Intriguant mais pas passionnant.
Comme Ralph Fiennes le dit dans le making of, le scénario surprend parce qu'on ne sait pas trop où ça mène. Et c'est bien là la faiblesse à mon avis : il manque un objectif principal qui permettrait d'anticiper l'intrigue, de caler des repères pour les spectateurs. Le tout paraît gentiment anecdotique simplement parce que ça se déroule sans trop savoir où on va que le tout paraît décousu ; aussi parce que certaines scènes ne sont passez poussées et que la réflexion est assez primaire (quand on voit enfin les conséquences du coup d'état, on se dit que c'est pas une mauvaise idée mais que ça reste un constat assez facile et faiblement mis en place). Le personnage principal est baladé tout le long du film, il n'a pas de personnalité, à aucun moment l'auteur ne permet de vraiment pénétrer son état d'esprit. Ses réactions et son évolution nous sont donc inaccessibles. Il reste tout de même des moments intéressants, des moments forts je dirais même. Mais ce n'est pas suffisant. L'humour sauve beaucoup le film : c'est assez inattendu en plus étant donné que l'affiche ne laisse pas du tout présager un tel mélange des genres.

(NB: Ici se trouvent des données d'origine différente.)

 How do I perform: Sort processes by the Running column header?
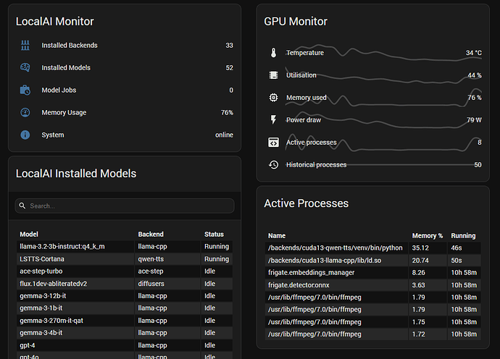[x=463, y=236]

Pour un premier long-métrage de fiction, on peut dire que Robert Edwards se débrouille très bien. Certainement parce qu'il a pu se faire la main sur des documentaires et des courts-métrages. Il propose une vision intéressante. Tout n'est pas réussi, notamment lorsqu'il filme les manifestations, on sent directement un manque de budget. L'on retiendra surtout les quelques conversations entre Fiennes et Sutherland, le champ-contrechamp y est bien employé. La lumière est bien travaillée dans certaines séquences. Le casting est globalement bon. les effets spéciaux réussis.
Bref, c'est vraiment le scénario qui pose problème : on y trouve de bonnes idées mais le tout est mal développé.